Le renvoi de la solution des problèmes à des décisions législatives du Gouvernement.
Madame ou Monsieur le président, la vie sociale en serait fortement affectée, l’action syndicale (qu’elle soit salariée ou patronale) se verrait réduite à peser sur les politiques. Dans ces conditions, la négociation, qui nous conduit parfois à créer le droit, perdrait beaucoup de son autorité et de ses effets, elle confinerait rapidement à l’obsolescence.
D’une certaine façon, c’est notre mode de démocratie qui disparaît. Lors de son accès à la présidence du CNPF, M. Gandois avait déclaré qu’il avait l’intention de se réapproprier le dialogue social, lassé des grand-messes gouvernementales. Je m’en étais félicité et avais repris l’ancienne.
C’est pourquoi, il m’apparaît essentiel que vous puissiez vous prononcer sur cette question.
Bien entendu le dialogue social ne s’exprime pas que dans les négociations, la participation à la gestion des institutions paritaires en est le second pilier. Or, de récentes déclarations patronales pourraient laisser accréditer l’idée que le patronat quitterait, à moyen terme, certaines institutions, anticipant ainsi sur l’éventuelle mise en concurrence de ces régimes.
Nous avions eu l’occasion, il y a quelques mois, de nous en entretenir avec une délégation du CNPF, document d’analyses à l’appui.

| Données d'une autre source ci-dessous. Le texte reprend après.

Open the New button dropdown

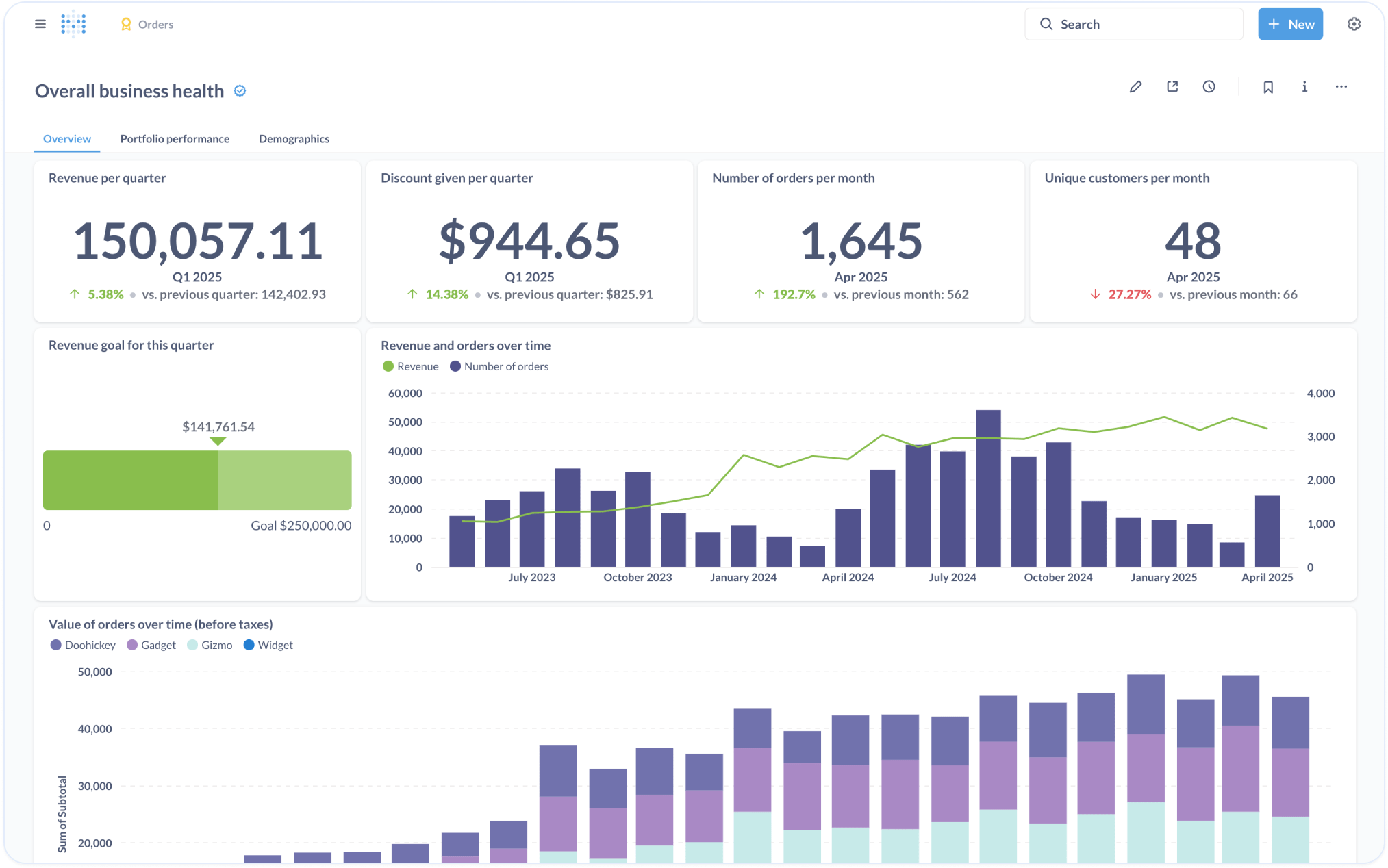(1290, 23)
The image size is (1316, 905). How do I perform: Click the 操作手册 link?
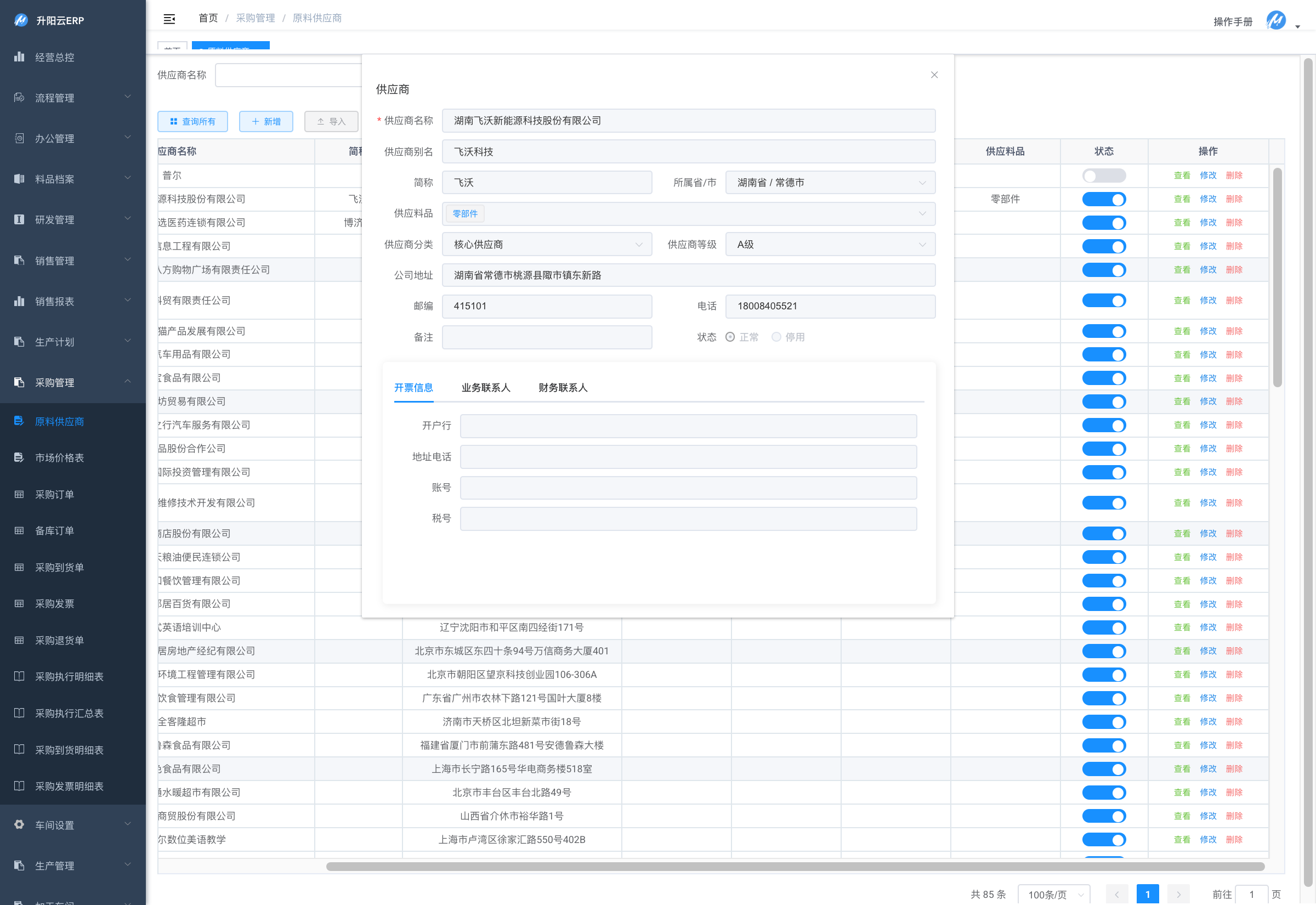click(1232, 21)
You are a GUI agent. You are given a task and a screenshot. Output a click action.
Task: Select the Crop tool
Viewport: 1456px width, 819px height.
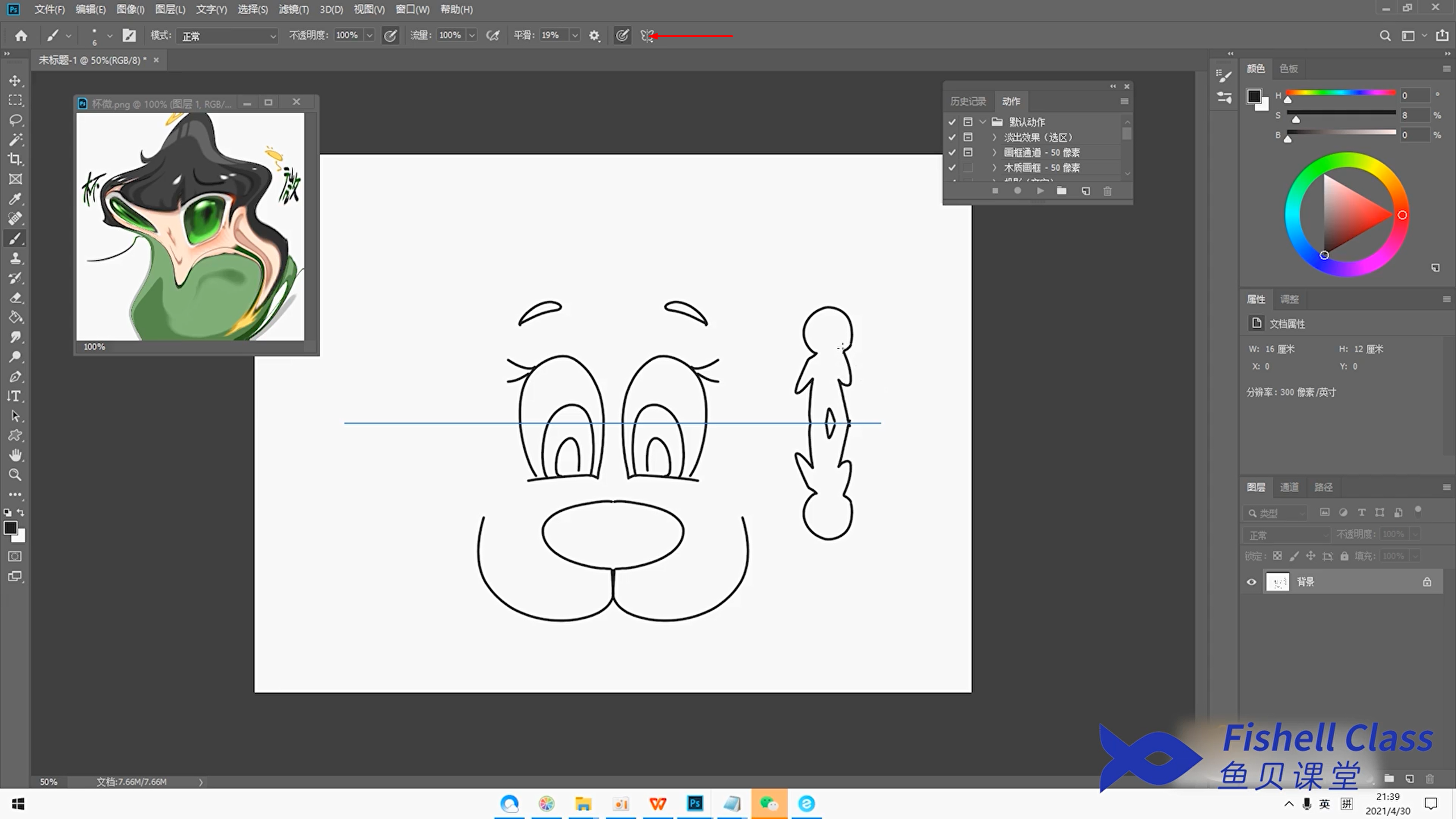click(x=15, y=159)
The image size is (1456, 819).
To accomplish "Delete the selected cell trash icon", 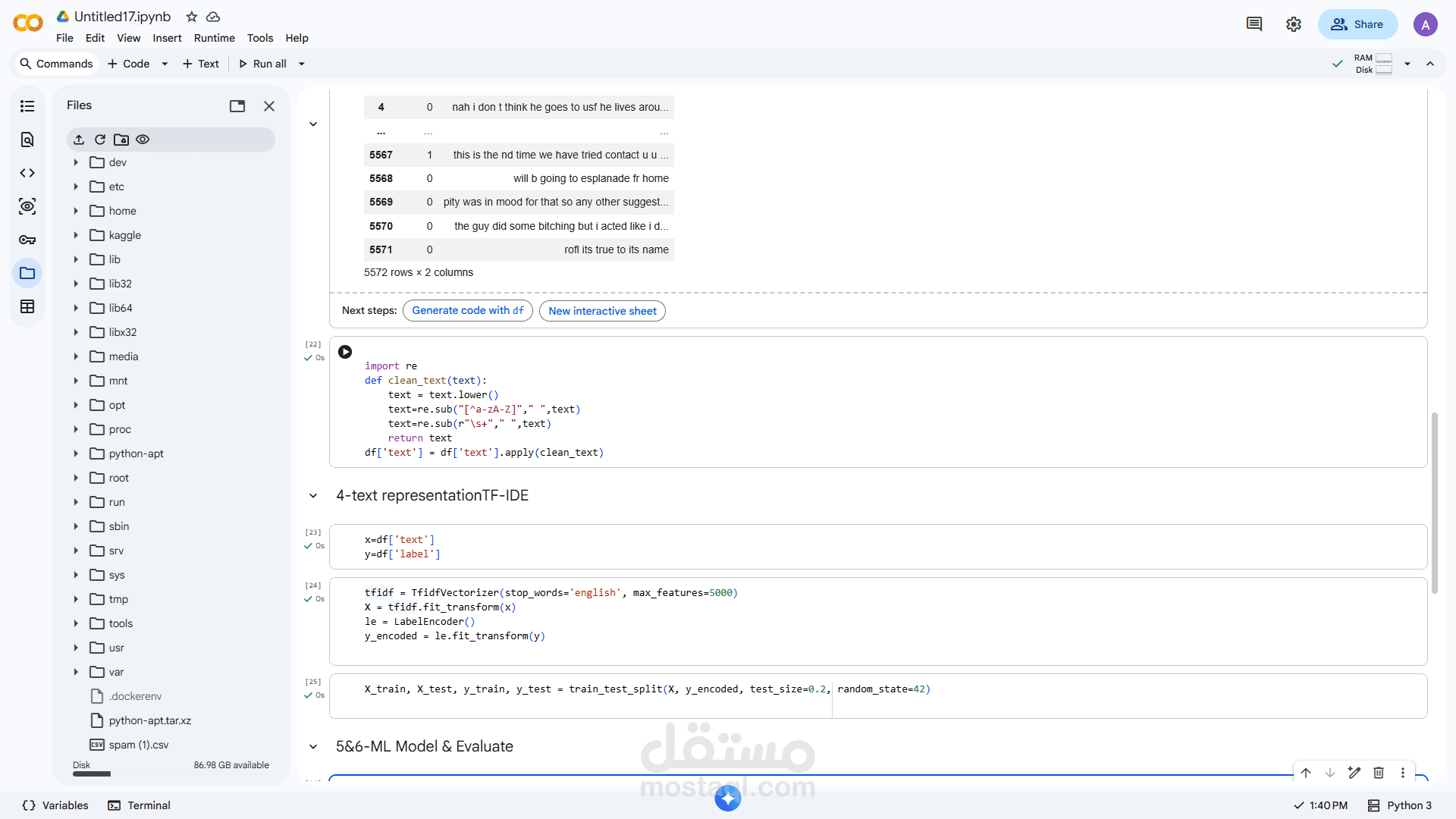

Cette question étant d’importance, nous attendons, avec votre élection, une affirmation publique de vos réflexions et intentions.
Madame ou Monsieur le président, j’ai conscience du caractère original de notre intervention, je confirme qu’il ne s’agit aucunement d’une immixtion dans la vie du Conseil national du patronat français. Mais l’importance de ces questions, qui conditionnent pour beaucoup l’avenir du dialogue dans notre pays, méritait un tel traitement.
Je vous prie de croire, Monsieur (Madame) le président (e) en ma considération la plus distinguée.